D’ailleurs, cela est parfaitement résumé par « le jeune », « S’il y avait un classement des actes citoyens les plus importants dans l’existence, lance-t-il, je mettrais le vote en dernière position. ».

 

Alors les études et sondages (on sait ce qu’il faut en penser depuis Bourdieu) le disent, les « jeunes » et les « Français » se désintéressent de la politique. Au-delà de la généralité qui annihile une bonne partie de la légitimité d’une telle réflexion, plusieurs questions émergent : qu’est ce qu’on entend par « politique » ? Et si la politique se faisait autre part ? Et s'il n’y avait jamais eu autant de Français engagés ?

 

En 2016, un Français sur 4 était engagé dans une association. En 2019-2020, les Restos du cœur ont collectés 101,4 millions d’euros auprès du public (dons, manifestations, legs et autres). Derrière ces grands chiffres, combien d’actions de solidarité au quotidien (aide à un voisin, à un membre de sa famille, aux réfugiés…) ?

 

Ces « petits » engagements traduisent la volonté d’agir, de ne pas se résigner à un état de fait et d’avoir un impact concret sur la vie collective.

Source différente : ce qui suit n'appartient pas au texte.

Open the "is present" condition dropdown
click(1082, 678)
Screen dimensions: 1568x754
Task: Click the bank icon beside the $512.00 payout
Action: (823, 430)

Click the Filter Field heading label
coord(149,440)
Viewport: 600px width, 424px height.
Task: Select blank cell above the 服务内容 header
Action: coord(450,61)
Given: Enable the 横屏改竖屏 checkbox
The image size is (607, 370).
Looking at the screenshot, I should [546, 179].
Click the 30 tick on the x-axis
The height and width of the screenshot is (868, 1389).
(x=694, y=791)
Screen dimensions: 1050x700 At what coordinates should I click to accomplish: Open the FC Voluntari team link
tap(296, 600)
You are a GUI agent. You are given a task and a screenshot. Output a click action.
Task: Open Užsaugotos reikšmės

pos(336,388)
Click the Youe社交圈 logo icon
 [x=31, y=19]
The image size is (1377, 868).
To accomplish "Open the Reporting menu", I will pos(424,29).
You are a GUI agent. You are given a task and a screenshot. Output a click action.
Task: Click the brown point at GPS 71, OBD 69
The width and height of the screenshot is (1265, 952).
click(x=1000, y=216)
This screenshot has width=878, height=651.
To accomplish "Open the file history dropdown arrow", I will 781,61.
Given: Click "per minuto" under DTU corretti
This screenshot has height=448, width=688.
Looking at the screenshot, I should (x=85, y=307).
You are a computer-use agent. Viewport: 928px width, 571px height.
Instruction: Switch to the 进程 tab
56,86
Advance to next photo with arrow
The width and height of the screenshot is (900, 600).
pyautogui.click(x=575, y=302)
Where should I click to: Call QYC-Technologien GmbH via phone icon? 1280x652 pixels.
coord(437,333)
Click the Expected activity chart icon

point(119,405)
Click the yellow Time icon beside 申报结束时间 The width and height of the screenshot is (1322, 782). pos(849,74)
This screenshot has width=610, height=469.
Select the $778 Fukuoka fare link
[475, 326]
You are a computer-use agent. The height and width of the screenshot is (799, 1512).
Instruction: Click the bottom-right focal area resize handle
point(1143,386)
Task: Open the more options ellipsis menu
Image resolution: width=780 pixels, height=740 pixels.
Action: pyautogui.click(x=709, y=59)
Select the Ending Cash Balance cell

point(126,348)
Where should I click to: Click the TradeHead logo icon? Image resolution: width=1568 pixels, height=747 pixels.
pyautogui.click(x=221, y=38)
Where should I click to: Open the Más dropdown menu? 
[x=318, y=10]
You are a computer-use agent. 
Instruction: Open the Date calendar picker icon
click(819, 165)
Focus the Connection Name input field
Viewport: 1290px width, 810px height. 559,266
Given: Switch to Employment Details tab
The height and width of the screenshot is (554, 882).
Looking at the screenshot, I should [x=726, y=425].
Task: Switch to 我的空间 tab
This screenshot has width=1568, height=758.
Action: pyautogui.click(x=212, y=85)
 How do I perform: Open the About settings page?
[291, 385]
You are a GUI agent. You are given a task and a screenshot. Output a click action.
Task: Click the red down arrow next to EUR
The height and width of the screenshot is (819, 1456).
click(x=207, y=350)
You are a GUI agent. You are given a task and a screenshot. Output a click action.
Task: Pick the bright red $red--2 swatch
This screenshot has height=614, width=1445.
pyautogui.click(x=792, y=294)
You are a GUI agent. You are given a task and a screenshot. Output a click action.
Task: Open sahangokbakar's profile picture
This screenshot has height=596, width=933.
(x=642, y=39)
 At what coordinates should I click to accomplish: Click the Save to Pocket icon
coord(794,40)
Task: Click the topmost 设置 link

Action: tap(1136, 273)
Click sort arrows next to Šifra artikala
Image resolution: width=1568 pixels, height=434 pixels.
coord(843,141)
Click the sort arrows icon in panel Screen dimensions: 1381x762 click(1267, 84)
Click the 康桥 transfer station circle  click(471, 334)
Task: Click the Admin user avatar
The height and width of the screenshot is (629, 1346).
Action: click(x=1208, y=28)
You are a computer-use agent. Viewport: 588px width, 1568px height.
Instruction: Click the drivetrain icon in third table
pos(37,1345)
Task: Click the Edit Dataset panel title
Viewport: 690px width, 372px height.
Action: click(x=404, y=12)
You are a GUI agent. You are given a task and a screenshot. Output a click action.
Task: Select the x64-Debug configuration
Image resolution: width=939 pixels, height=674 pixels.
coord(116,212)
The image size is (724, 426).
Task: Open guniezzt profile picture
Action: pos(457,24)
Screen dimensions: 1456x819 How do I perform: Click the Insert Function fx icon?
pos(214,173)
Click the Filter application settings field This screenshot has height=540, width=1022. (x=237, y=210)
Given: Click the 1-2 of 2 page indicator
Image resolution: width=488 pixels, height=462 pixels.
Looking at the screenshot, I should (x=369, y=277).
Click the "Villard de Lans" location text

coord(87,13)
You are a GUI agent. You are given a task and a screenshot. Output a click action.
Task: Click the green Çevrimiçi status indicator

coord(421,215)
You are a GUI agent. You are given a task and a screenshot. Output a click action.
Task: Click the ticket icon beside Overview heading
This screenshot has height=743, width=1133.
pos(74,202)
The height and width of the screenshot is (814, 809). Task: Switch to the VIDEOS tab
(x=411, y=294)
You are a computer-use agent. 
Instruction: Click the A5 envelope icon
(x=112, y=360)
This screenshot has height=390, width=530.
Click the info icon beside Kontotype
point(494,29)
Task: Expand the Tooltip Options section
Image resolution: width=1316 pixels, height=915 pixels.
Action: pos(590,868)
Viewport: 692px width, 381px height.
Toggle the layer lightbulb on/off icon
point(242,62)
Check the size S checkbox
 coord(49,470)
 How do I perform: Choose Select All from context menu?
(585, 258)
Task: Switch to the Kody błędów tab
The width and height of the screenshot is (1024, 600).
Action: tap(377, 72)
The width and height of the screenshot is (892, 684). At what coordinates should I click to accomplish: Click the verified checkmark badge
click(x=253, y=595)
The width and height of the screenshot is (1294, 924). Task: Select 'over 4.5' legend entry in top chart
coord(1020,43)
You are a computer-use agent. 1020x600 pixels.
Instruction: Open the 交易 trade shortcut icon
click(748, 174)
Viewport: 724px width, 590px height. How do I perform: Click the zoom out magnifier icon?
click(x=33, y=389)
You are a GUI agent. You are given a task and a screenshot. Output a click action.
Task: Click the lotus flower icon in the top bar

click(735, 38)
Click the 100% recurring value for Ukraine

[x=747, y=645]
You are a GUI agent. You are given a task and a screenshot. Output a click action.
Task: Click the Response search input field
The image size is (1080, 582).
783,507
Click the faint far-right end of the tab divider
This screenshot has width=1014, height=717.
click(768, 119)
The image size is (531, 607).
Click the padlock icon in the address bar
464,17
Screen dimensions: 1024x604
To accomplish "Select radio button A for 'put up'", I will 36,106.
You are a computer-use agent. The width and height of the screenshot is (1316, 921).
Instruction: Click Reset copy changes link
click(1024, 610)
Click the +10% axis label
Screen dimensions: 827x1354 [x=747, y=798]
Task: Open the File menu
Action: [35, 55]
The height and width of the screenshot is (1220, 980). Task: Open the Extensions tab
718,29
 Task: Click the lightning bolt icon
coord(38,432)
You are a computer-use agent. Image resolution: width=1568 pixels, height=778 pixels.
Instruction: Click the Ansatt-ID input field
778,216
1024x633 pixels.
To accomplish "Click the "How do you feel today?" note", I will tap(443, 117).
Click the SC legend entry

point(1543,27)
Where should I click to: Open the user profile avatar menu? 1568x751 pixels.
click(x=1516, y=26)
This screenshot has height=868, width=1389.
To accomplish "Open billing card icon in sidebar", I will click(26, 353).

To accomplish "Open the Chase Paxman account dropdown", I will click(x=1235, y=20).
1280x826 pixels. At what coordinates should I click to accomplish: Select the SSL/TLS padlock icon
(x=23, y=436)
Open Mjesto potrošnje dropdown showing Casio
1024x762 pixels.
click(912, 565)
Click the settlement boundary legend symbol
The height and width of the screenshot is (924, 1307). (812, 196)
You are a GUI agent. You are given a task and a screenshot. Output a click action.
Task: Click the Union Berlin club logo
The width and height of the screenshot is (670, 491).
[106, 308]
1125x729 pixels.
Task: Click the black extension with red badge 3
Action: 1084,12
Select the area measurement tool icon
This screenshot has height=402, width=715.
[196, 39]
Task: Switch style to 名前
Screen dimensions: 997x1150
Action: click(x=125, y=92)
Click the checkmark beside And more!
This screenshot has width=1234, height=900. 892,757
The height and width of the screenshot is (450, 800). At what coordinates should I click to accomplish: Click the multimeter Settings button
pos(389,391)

Si ce n’est pas « faire de la politique »...

 

Et si l’on devait retenir une émergence de la démocratie (démocratie au sens où l’entend Jacques Rancière, celui d’une égalité de principe et donc de la présupposition d’une capacité de tous) et politique de ces 5 dernières années? Les Gilets Jaunes. Des individus qui ne se connaissaient pas, qui décident de se parler, de proposer, de participer, de se faire voir et entendre. LÀ est la politique.

 

Trop souvent, les plateaux télé sont monopolisés par des « experts » qui « débattent » (de leurs accords) de l’éternelle question : « pourquoi les gens ne votent plus ? »

Il suffit pourtant de les écouter : « ça ne sert plus à rien ».

En effet, au milieu de « 50 nuances de gestion », alors qu’on leur rabâche à longueur de journée qu’ils ne sont pas capables, que les sujets sont compliqués, que les experts savent mieux, ils finissent par délaisser « là où ça parle » pour agir, car oui, ils ont envie de faire (quand le travail leur en laisse le temps). LÀ est la Démocratie, quand n’importe qui s’empare de n’importe quel sujet en affirmant, « moi aussi je peux ».

 

L’envie et l’intérêt sont là, il reste à les traduire institutionnellement : référendum d’initiative citoyenne, tirage au sort, mandat impératif, quorum, limitation de la représentation, des mandats, participation citoyenne, décentralisation extrême, temps pour s’y consacrer… sont autant de premières idées.

Ces évolutions sont fondamentales, pourtant elles n’occupent pas le « débat » de cette présidentielle. Dommage, mais croit-on réellement que le changement viendra de ceux qui n’y ont aucun intérêt ?

Alors oui, continuons à déserter les coquilles vides des élections actuelles, seul moyen d’éroder un système qui ne nous convient plus. Le 10 avril, restez chez vous, ou mieux, sortez militer, aider, lire ou même parler avec vos amis et voisins. Là est la solution.